### Written problem:
Change "Export" to "Import" in the rows from the line with "How do I perform: Click the Export button?" up to and including the last row, and give only those lines back with nothing else altered. Leave the pictures out of your answer.

### Dataset excerpts:
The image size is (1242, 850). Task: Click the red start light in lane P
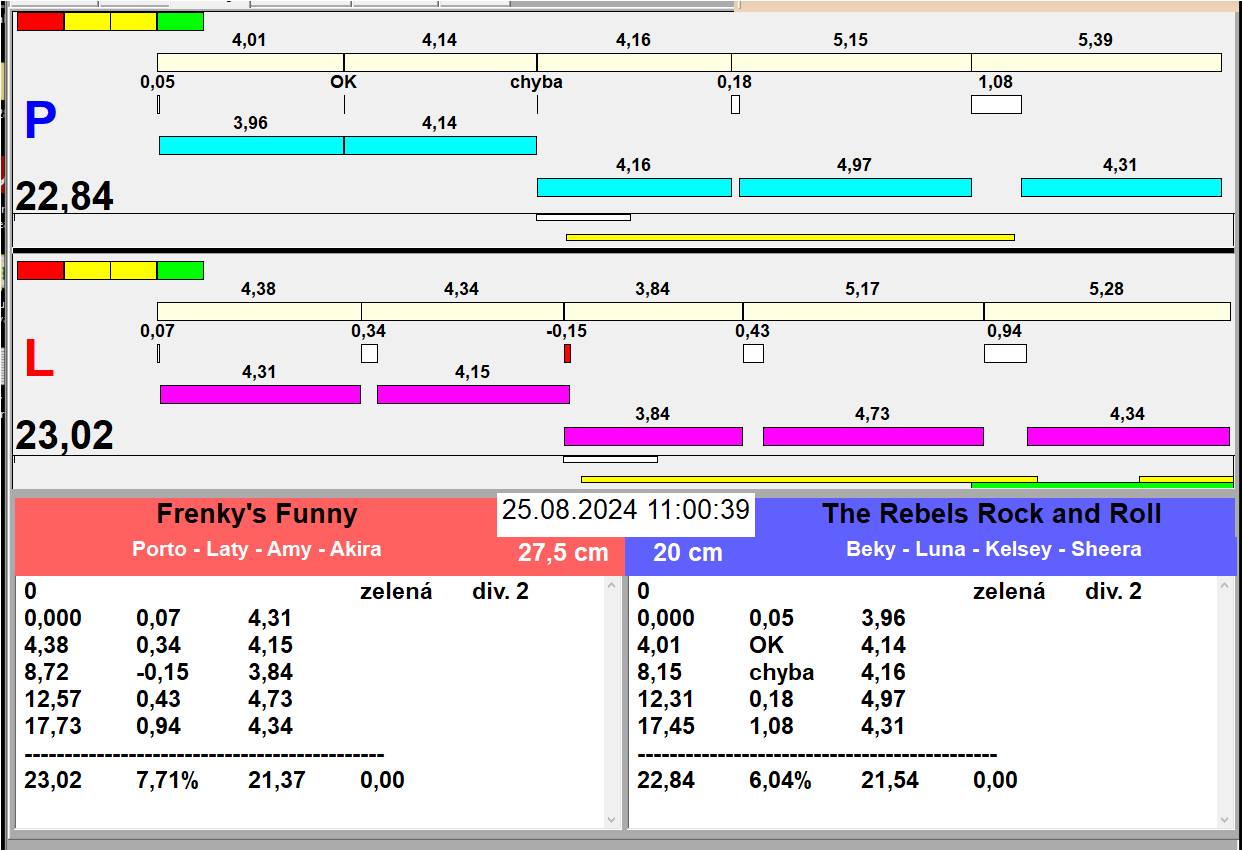pos(41,21)
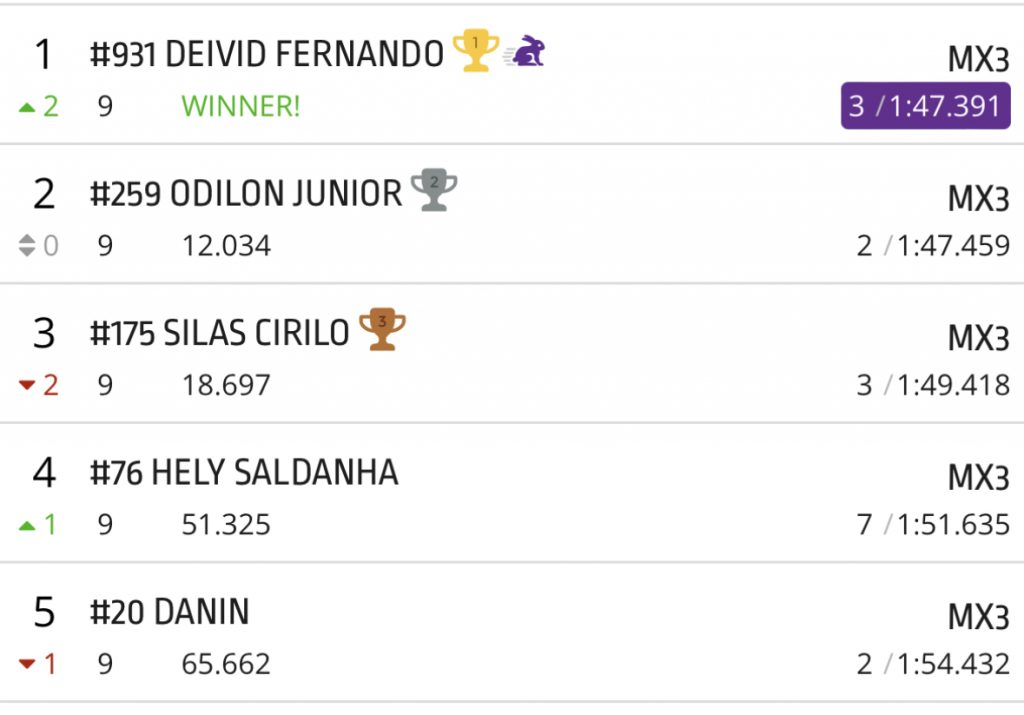Click the purple fastest-lap rabbit icon
The width and height of the screenshot is (1024, 715).
(526, 51)
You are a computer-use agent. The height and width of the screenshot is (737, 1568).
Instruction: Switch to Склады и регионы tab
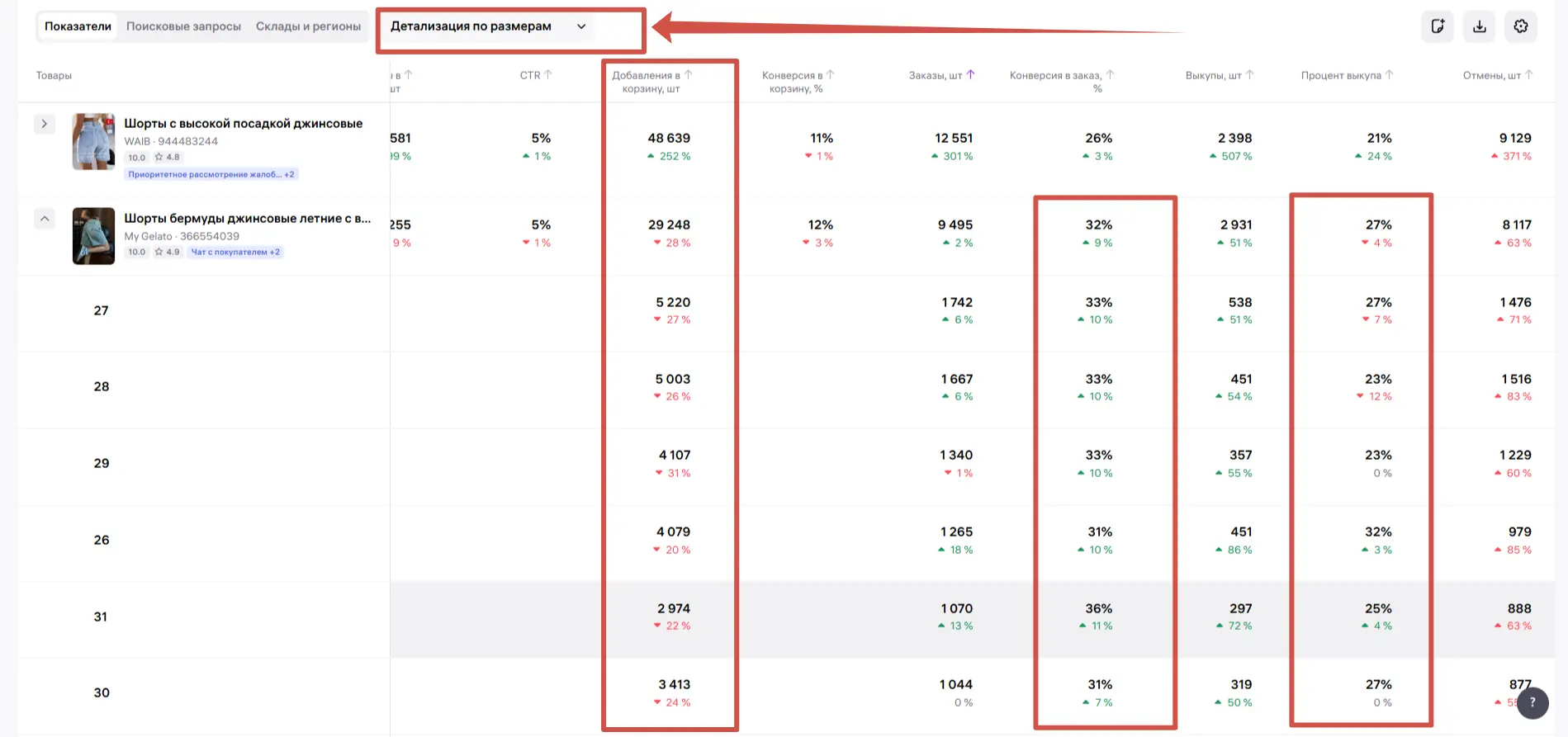[308, 26]
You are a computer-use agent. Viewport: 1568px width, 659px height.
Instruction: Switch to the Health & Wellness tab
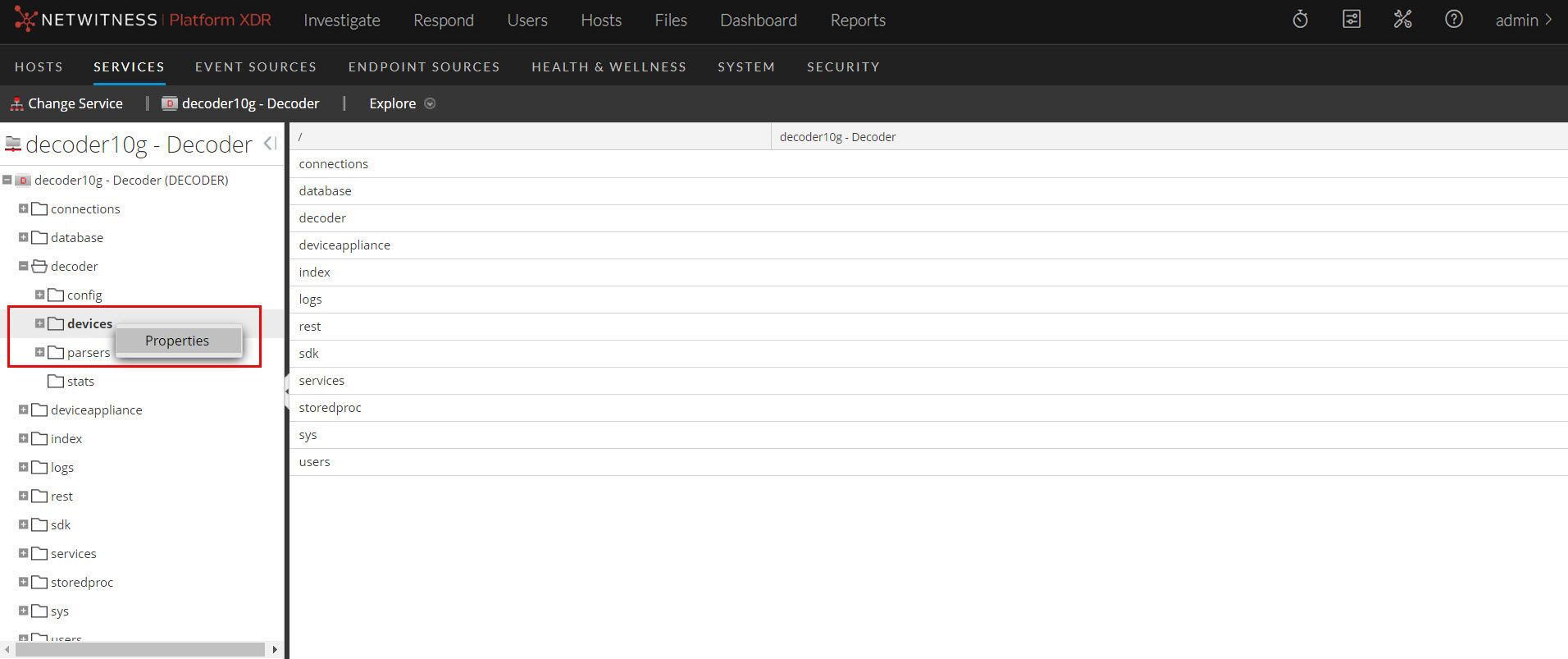pyautogui.click(x=609, y=66)
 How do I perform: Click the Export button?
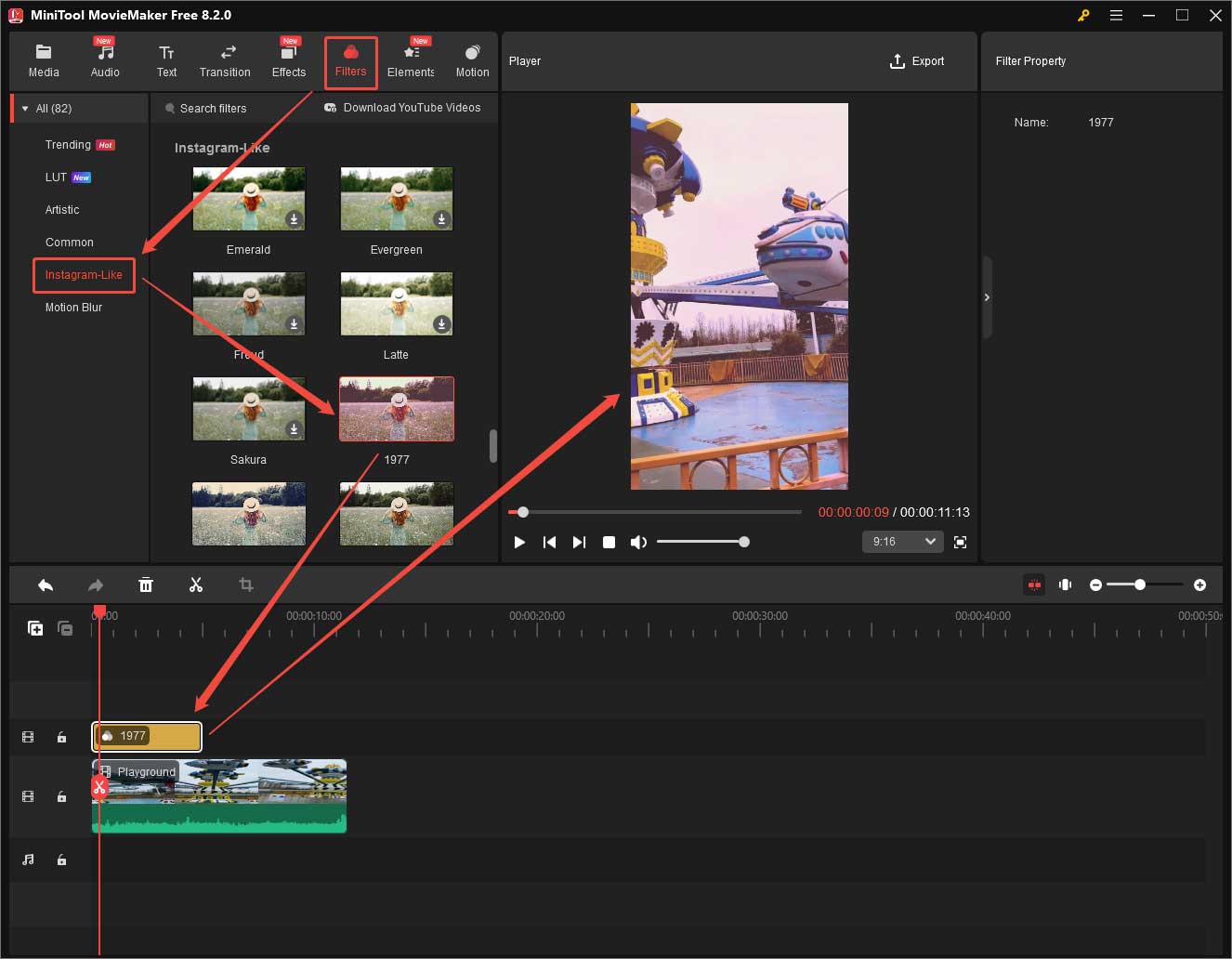[918, 61]
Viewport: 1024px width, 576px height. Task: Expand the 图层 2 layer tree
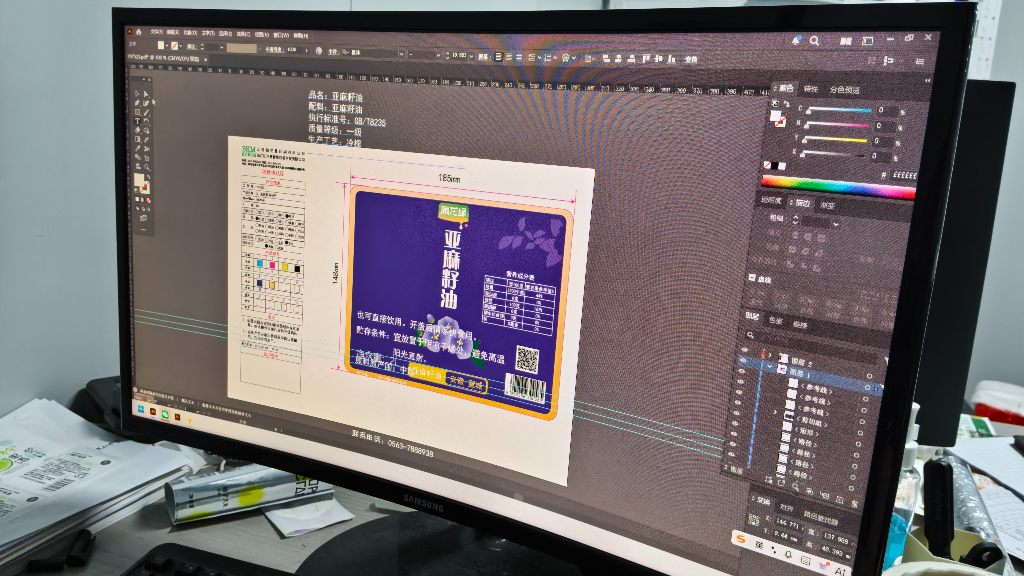point(769,355)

### Solution for this exercise:
 How do I perform: Click the Import button?
[918, 61]
Viewport: 1024px width, 576px height. Task: Expand the 图层 2 layer tree
point(769,355)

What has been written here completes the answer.